● **INSTRUCTIONS TO FOLLOW**
Each line below from the one containing "Image resolution: width=472" through the one containing "This screenshot has height=648, width=1098." should be output exactly as it stands, and no other line should appear.

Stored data
------------------------------

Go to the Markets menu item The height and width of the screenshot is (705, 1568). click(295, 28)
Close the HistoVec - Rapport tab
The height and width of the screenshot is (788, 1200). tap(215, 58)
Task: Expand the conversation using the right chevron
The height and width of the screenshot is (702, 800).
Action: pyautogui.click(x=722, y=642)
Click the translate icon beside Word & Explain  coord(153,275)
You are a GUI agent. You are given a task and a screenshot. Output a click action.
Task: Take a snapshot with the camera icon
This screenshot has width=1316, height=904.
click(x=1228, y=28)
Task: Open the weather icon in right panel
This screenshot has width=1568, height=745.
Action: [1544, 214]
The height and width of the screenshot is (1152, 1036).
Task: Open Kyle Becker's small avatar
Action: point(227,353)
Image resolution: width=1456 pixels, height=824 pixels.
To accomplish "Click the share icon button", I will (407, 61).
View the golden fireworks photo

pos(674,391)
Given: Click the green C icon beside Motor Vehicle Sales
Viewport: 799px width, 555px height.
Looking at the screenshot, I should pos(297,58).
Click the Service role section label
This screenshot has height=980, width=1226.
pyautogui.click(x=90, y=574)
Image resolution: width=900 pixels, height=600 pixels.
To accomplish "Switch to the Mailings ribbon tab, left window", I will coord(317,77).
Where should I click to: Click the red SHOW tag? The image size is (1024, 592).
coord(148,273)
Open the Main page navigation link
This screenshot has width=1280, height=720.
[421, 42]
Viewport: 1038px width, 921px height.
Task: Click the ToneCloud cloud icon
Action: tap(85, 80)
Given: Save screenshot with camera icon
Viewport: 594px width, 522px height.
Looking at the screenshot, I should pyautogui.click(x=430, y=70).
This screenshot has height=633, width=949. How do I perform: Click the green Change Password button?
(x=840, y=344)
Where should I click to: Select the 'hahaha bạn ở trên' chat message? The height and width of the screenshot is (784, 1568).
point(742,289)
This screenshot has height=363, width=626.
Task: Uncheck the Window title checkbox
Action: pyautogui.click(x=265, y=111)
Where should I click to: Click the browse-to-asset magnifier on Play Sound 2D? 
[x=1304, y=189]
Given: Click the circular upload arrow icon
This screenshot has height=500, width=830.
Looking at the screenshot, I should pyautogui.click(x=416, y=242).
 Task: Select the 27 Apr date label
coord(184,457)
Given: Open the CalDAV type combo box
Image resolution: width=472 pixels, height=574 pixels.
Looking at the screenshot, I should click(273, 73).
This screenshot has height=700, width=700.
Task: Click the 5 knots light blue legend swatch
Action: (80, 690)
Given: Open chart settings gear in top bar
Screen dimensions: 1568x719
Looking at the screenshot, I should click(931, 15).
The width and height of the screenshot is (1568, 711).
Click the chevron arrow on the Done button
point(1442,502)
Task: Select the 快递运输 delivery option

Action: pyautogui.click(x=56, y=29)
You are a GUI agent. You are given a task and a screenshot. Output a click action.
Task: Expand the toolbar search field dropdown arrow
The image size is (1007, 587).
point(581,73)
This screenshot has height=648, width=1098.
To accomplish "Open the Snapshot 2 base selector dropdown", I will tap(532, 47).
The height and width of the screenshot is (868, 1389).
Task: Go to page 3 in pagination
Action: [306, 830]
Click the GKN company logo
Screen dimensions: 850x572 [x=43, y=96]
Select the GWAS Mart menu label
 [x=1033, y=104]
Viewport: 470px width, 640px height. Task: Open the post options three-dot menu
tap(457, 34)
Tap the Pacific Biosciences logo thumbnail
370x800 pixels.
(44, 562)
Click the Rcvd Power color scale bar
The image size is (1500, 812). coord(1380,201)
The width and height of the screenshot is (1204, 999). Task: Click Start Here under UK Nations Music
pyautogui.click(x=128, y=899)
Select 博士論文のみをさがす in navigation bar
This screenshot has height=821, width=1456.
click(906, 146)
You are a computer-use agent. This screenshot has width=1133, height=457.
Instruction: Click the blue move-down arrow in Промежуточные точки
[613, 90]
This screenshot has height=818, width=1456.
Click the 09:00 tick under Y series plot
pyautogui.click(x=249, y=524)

------------------------------

● **REPLY TO THE TASK**
Image resolution: width=472 pixels, height=574 pixels.
Looking at the screenshot, I should click(273, 73).
This screenshot has height=700, width=700.
Task: Click the 5 knots light blue legend swatch
Action: (80, 690)
Given: Open chart settings gear in top bar
Screen dimensions: 1568x719
Looking at the screenshot, I should click(931, 15).
The width and height of the screenshot is (1568, 711).
Click the chevron arrow on the Done button
point(1442,502)
Task: Select the 快递运输 delivery option

Action: pyautogui.click(x=56, y=29)
You are a GUI agent. You are given a task and a screenshot. Output a click action.
Task: Expand the toolbar search field dropdown arrow
The image size is (1007, 587).
point(581,73)
This screenshot has height=648, width=1098.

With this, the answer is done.